Federal Senate set to shine a spotlight on failures to control feral horses in the Australian Alps

Media Release |

The Invasive Species Council welcomes a Senate inquiry initiated by ACT Senator David Pocock into the management of feral horses and other hard-hoofed invasive species in Australia’s national heritage-listed Australian Alps. 

‘This inquiry has the potential to be a game changer by putting a spotlight on the inadequate protection of Australia’s alpine region and wildlife from the damage caused by exploding numbers of feral horses and other hard-hoofed invasives like feral deer and pigs,’ said Invasive Species Council advocacy manager Jack Gough.

‘Right now thousands of feral horses are trashing and trampling our unique alpine wildlife, rivers and ecosystems and the NSW and Victorian governments are failing to rapidly reduce their numbers. We expect this inquiry will demonstrate both the opportunities and the necessity for federal intervention to address this.

‘We congratulate Senator Pocock for his vision and commitment and encourage all parties to support this important inquiry. 

‘We can’t have both feral horses and thriving national parks. The future of unique Australian species such as the corroboree frog, sensitive alpine wildflowers and the headwaters of the Murray and Murrumbidgee rivers are at stake if feral horse numbers are not brought down rapidly.

‘We need Federal Environment Minister Tanya Plibersek to step in and say enough is enough. She has the power under Commonwealth environmental laws to force state governments to take more extensive and rapid action to protect the national heritage-listed Australian Alps.

[Dataset excerpt]

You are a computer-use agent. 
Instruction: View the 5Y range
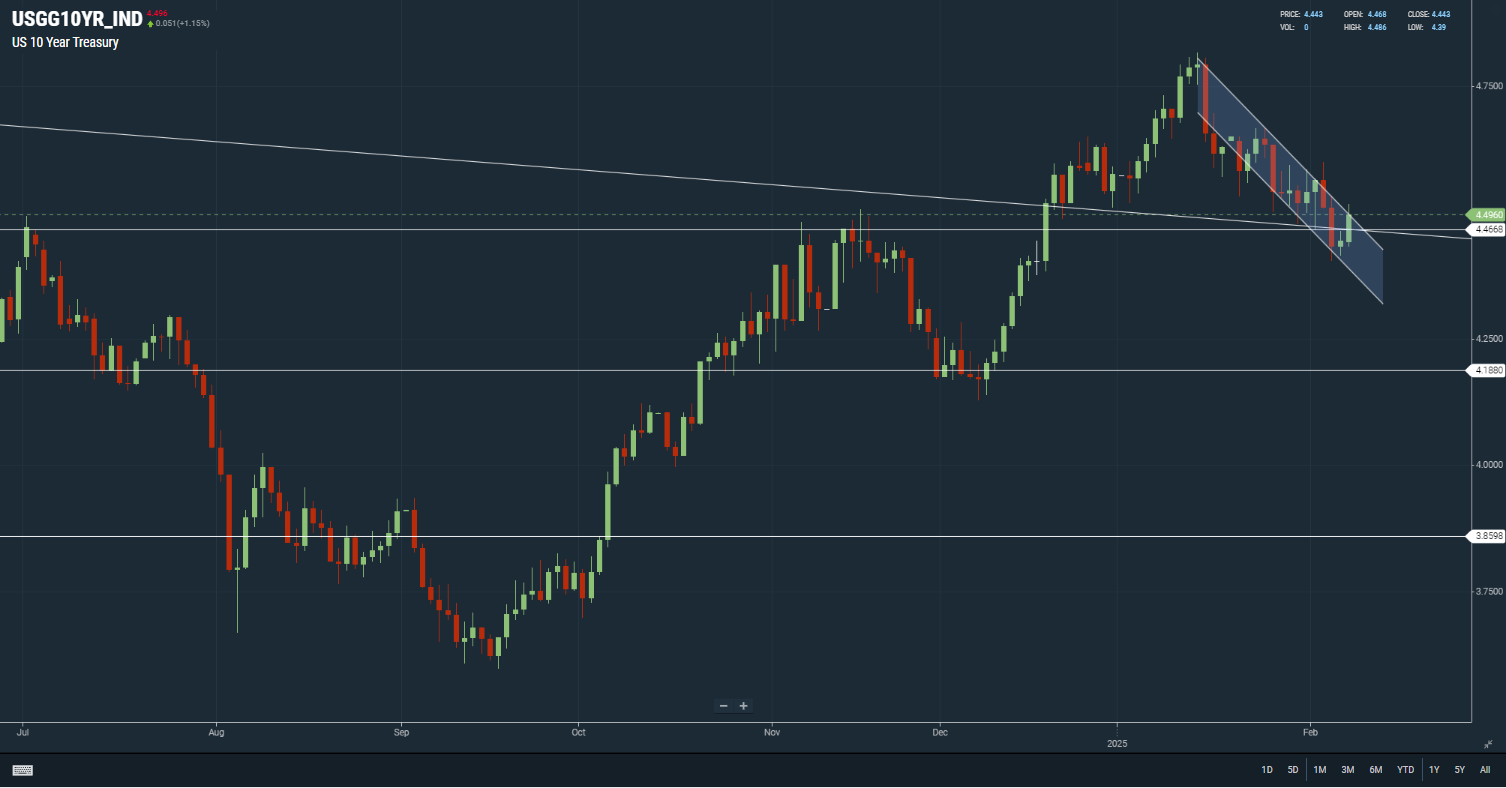(x=1460, y=770)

[Tasks to carry out]
a – Summarize the media release on feral horses in the Australian Alps in two sentences.
b – Continue the media release on feral horses in the Australian Alps from the point where it stops.
The listing has nothing to do with the media release on feral horses in the Australian Alps.

[Outputs by task]
a – The Invasive Species Council welcomes a Senate inquiry, initiated by ACT Senator David Pocock, into the management of feral horses and other hard-hoofed invasive species in the national heritage-listed Australian Alps, saying thousands of feral horses are damaging alpine wildlife, rivers and ecosystems while the NSW and Victorian governments fail to rapidly reduce their numbers. Its advocacy manager, Jack Gough, says species such as the corroboree frog and the headwaters of the Murray and Murrumbidgee rivers are at stake, and he calls on Federal Environment Minister Tanya Plibersek to use her powers under Commonwealth environmental laws to force the states to act.

b –
‘Without action on feral horses and feral deer, the Albanese Government will not be able to meet their commitment to no new extinctions. Feral horses and deer threaten at least 35 state and nationally listed threatened species, including the mountain skink, the stocky galaxias, the northern corroboree frog and the mountain pygmy possum.  

‘Feral horses and deer in the Alps are also a threat to nationally significant ecological communities, including the endangered Alpine Sphagnum Bogs and Associated Fens and the Ramsar listed Ginini Flats Wetland Complex,’ said Mr Gough.

Background notes for editors:

  • Despite plans in place to reduce feral horse numbers, the latest government survey found that NSW’s feral horse population in Kosciuszko National Park has increased alarmingly from 14,000 to over 18,000 during the past two years – a 30% jump.
  • In Victoria, the most recent government figures (from 2019) found there are over 5,000 feral horses in the Victorian Alps and the Invasive Species Council remain concerned that culling is not occurring at the rate required to reduce the population and protect Kosciuszko National Park.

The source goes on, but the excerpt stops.